For this method two gauge points are required on C. To conveniently locate these, set 53 on C to 246 on D; join 1 on D to 1 on A with a straight-edge and with a needle point draw a short fine line on C. Set 246 on C to 53 on D, and repeat the process at the other end of the rule. The gauge points thus obtained (dividing C into three equal parts) will be at 2·154 and 4·641, and should be marked ∛10 and ∛100 respectively.^[6]

Ex.—Find ∛2·86, ∛28·6 and ∛286.

Set cursor to 2·86 on A and drawing the slide to the right find 1·42 under 1 on C, when 1·42 on B is under the cursor. Then reading under 1, ∛10 and ∛100, we have

∛2·86 = 1·42; ∛28·6 = 3·06 and ∛286 = 6·59.

It will be seen that factorising with powers of 10, we multiply the initial root by ∛10 and ∛100. Obviously the three roots will always be found on D, in their natural order and at intervals of one-third the length of the rule. The number of digits in the roots of numbers which do not lie between 1 and 1000, is found as before explained.

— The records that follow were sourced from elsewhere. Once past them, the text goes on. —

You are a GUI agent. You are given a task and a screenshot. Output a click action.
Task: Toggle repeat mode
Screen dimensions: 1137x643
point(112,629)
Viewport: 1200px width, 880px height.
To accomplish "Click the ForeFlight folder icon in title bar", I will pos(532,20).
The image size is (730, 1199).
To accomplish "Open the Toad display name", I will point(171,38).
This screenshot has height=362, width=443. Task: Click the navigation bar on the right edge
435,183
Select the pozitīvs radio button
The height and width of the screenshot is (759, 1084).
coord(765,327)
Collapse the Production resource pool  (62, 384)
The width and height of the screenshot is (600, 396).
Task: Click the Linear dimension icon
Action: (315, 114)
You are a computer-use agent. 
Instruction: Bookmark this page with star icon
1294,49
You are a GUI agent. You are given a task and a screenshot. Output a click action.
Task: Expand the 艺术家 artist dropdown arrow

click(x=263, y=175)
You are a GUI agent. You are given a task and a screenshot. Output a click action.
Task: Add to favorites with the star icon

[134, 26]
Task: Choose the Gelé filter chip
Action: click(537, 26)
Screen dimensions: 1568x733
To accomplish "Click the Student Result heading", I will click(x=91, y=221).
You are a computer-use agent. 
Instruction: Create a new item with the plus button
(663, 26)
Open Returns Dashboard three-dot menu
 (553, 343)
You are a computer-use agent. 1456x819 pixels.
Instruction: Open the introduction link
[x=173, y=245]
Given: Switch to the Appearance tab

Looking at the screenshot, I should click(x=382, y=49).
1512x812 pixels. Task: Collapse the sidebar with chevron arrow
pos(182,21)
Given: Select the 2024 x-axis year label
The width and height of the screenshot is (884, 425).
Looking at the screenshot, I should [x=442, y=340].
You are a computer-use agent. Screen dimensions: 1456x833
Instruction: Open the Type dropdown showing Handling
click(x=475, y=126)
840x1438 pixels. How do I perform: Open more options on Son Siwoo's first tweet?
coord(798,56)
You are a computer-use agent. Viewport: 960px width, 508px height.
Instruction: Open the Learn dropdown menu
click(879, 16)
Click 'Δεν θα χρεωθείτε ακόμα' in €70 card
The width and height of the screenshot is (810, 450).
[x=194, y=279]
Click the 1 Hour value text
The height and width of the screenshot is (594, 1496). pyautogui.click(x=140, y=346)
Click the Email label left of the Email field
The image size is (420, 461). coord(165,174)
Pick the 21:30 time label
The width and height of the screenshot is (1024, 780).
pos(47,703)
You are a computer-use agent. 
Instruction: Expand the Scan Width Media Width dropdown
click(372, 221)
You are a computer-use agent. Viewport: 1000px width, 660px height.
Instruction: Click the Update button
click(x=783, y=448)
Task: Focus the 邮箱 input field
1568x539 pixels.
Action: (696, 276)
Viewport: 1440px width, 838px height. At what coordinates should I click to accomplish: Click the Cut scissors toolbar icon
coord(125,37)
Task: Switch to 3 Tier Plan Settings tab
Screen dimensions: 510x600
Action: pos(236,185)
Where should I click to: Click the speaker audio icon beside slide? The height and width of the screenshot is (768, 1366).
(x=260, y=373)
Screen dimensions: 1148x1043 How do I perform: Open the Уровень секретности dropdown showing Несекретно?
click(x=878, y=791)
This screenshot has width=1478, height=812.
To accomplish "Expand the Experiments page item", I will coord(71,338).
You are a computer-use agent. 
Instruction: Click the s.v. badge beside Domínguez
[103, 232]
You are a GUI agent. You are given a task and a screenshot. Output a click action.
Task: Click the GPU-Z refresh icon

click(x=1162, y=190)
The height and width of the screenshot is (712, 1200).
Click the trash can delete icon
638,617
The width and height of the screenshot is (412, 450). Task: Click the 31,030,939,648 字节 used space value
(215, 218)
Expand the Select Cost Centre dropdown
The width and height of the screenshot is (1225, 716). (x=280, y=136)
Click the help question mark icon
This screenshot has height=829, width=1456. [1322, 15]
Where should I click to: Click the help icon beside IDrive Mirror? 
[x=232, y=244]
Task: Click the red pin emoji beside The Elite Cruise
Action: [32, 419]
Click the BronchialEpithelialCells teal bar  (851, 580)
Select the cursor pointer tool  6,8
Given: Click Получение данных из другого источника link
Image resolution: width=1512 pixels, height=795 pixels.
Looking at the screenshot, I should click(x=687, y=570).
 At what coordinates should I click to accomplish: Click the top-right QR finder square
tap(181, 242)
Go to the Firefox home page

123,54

In any method of extracting cube roots in which the slide has to be adjusted to give equal readings on B and D, the author has found it of advantage to adopt the following plan:—The cursor being set to, say, 4·8 on A, bring a near main division line on B, as 1·7, to the cursor; then 1 on C is at 1·68 on D. The difference in the readings is two small divisions on D, and moving the slide forward by one-third the space representing this difference, we obtain 1·687 as the root required. With a little practice it is possible to obtain more accurate results by this method than by comparing the reading on D with that on the less finely-graded B scale.